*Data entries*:
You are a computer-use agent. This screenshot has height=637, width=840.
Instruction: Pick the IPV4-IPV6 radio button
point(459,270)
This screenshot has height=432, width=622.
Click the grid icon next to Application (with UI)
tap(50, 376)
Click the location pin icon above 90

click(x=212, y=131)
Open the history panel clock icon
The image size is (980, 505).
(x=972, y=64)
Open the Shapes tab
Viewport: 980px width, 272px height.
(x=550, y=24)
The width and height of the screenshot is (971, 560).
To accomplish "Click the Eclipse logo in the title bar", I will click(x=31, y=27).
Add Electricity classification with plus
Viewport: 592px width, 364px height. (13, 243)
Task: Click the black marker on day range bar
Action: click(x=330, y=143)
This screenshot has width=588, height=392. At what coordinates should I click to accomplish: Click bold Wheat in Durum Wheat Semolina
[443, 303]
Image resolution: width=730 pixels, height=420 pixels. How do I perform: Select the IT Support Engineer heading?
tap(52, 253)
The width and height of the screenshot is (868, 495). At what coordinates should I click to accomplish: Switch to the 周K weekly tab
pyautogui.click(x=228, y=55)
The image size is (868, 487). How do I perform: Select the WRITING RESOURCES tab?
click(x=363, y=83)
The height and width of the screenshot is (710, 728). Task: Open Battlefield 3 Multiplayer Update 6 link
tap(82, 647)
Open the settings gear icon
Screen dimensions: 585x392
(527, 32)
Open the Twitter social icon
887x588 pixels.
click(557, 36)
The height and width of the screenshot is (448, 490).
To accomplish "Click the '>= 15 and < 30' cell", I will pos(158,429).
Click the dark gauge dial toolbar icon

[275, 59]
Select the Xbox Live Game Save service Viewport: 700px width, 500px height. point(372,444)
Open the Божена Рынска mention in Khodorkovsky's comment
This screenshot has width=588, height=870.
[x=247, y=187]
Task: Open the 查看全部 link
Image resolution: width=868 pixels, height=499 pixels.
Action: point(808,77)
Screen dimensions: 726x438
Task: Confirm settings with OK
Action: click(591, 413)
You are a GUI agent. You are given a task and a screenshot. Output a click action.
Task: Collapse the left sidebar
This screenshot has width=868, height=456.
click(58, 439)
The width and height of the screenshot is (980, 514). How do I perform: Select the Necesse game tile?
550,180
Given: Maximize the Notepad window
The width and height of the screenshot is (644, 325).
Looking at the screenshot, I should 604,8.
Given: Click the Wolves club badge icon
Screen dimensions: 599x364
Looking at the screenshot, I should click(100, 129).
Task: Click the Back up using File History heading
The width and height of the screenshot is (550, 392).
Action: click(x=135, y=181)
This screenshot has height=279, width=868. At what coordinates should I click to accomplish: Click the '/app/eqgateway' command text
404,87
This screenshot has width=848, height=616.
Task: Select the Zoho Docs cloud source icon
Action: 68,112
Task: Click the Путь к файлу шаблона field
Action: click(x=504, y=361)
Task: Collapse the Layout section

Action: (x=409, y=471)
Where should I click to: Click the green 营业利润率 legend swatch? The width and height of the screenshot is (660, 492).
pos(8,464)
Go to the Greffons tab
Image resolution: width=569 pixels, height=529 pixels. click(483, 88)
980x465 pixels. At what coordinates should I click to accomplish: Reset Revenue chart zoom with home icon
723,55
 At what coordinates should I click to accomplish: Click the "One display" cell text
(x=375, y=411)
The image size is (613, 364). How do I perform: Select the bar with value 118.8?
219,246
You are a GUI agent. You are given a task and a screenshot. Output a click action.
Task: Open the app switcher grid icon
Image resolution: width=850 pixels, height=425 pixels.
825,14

*WHAT YOU ARE ASKED TO DO*: Only lines with the word "will" are needed. Copy them from the preceding records.

*EXERCISE OUTPUT*:
To accomplish "Click the Eclipse logo in the title bar", I will click(x=31, y=27).
To accomplish "Click the '>= 15 and < 30' cell", I will pos(158,429).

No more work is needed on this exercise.